WHAT IS BEING ASKED
Your copy of the data should leave out the images and match everything else exactly.

THE INPUT
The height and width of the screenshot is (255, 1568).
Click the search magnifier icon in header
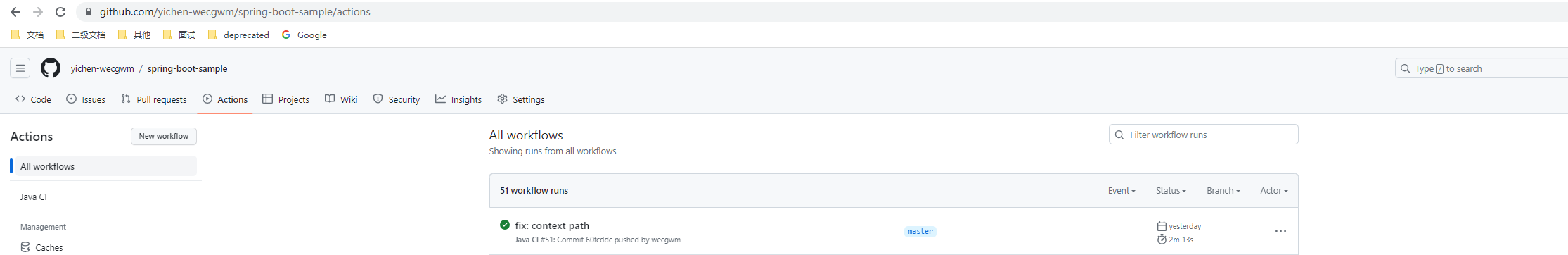pos(1405,68)
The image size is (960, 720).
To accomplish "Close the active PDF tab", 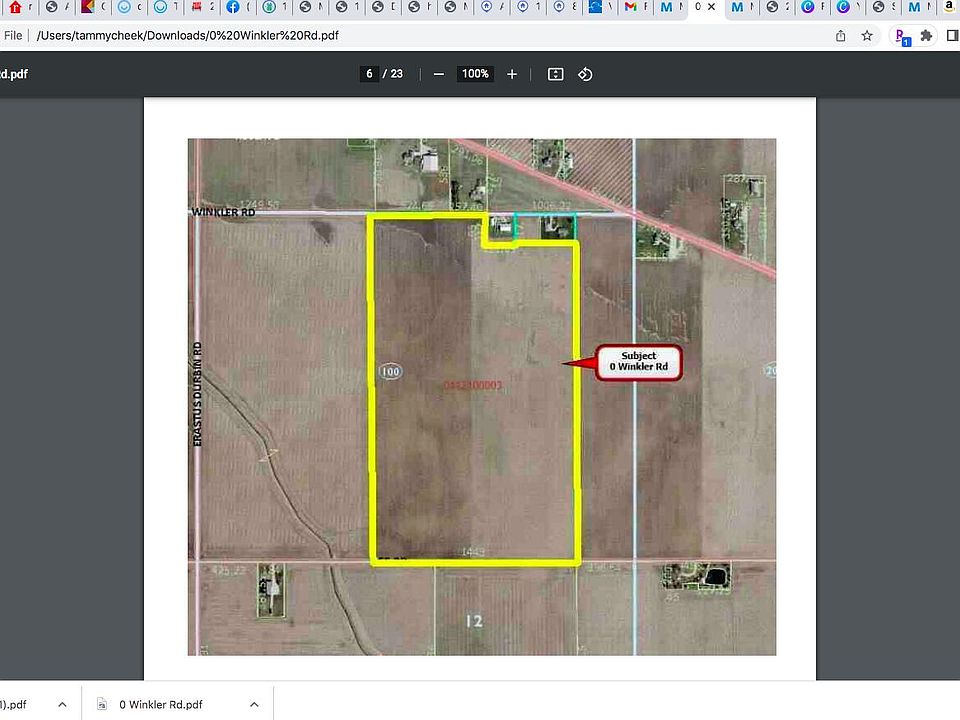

EXERCISE ANSWER
The height and width of the screenshot is (255, 1568).
Click the search magnifier icon in header
pos(1405,68)
The image size is (960, 720).
To accomplish "Close the active PDF tab", 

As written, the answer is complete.